**Data for processing:**
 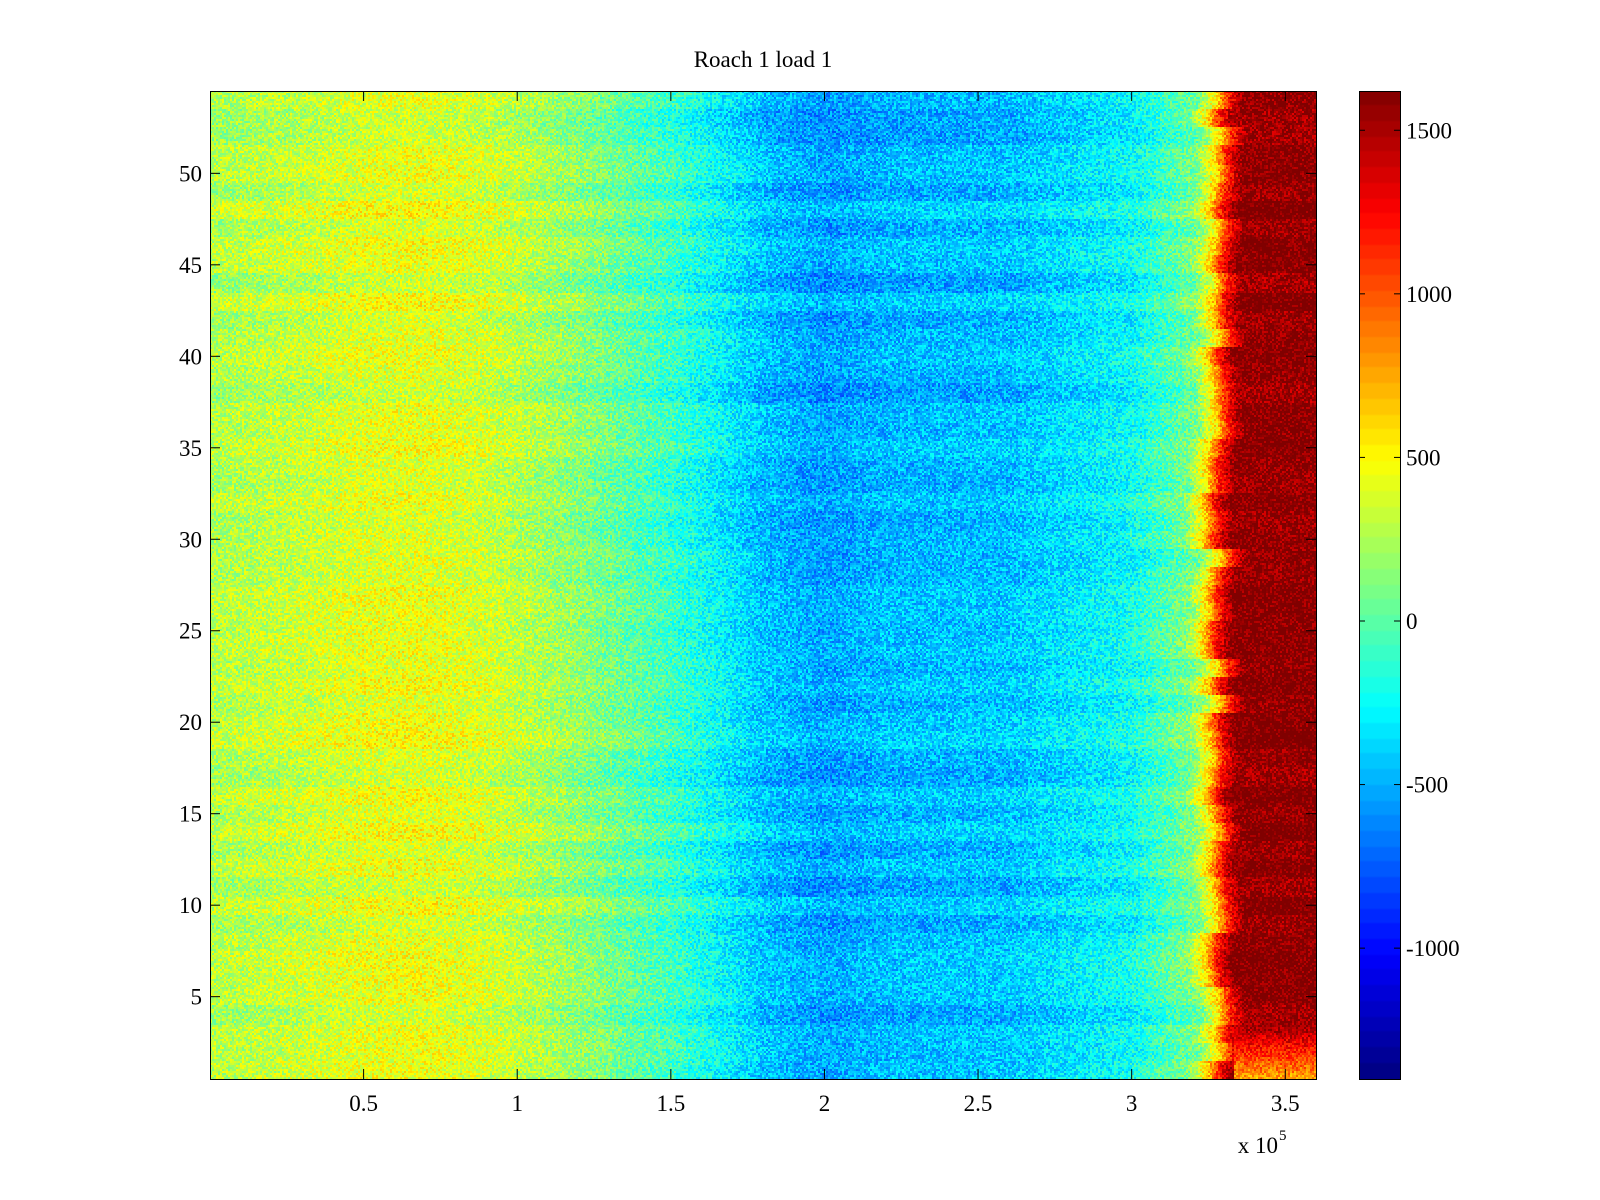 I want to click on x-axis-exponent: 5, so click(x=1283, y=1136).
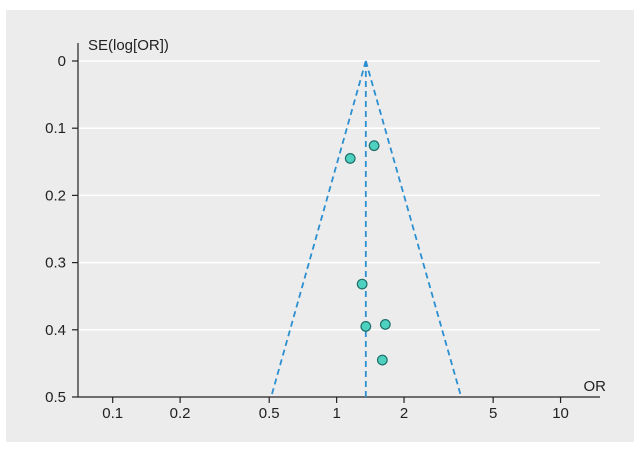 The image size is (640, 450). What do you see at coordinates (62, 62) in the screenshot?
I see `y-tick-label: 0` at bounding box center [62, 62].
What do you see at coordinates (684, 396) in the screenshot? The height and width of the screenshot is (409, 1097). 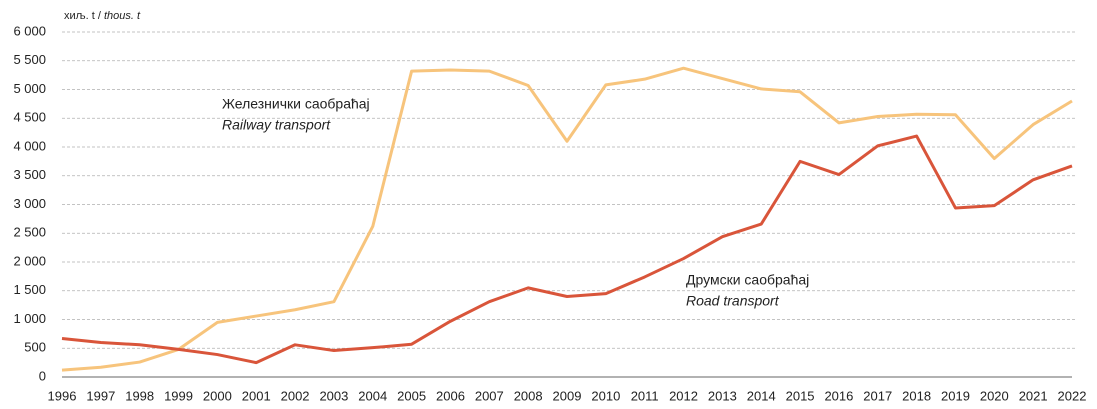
==
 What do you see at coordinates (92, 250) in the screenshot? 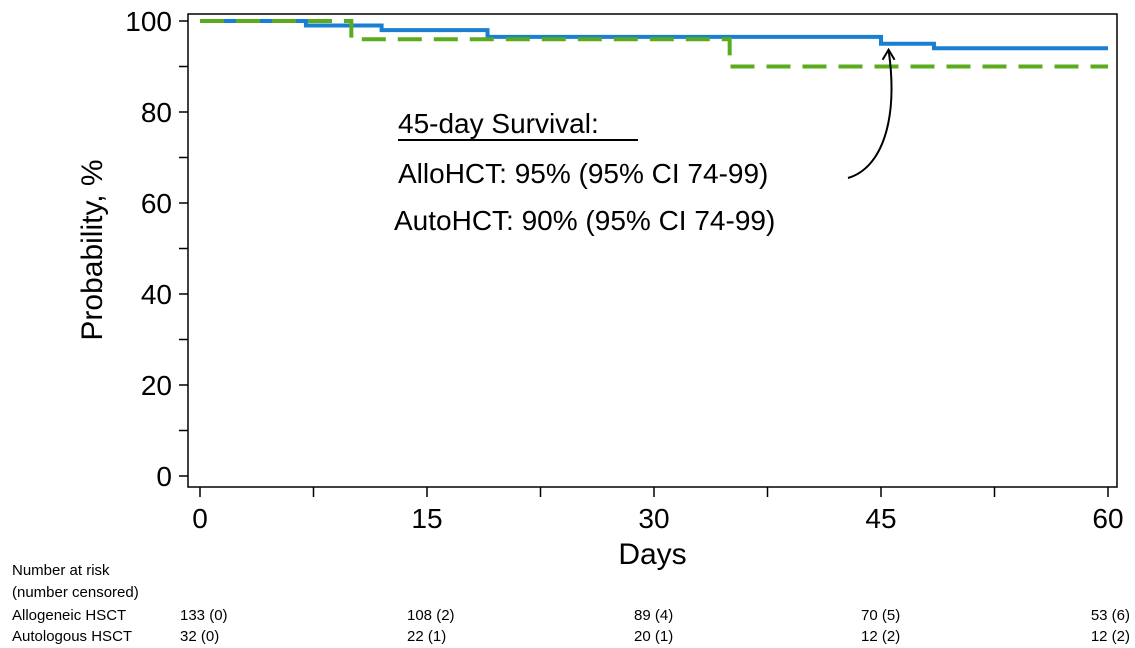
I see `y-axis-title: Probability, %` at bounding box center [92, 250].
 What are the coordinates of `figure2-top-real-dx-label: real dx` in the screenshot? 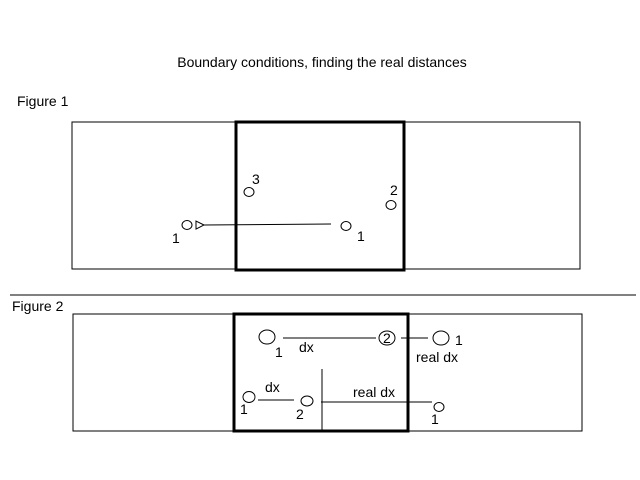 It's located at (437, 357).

**Exercise description:** Return the rows starting with the line that contains "I want to click" and going on through the line that contains "What do you see at coordinates (684, 396)", copied character for character, with the pictures left out.

**Response area:**
  I want to click on x-axis-exponent: 5, so click(x=1283, y=1136).
 The image size is (640, 450). What do you see at coordinates (62, 62) in the screenshot?
I see `y-tick-label: 0` at bounding box center [62, 62].
What do you see at coordinates (684, 396) in the screenshot? The height and width of the screenshot is (409, 1097). 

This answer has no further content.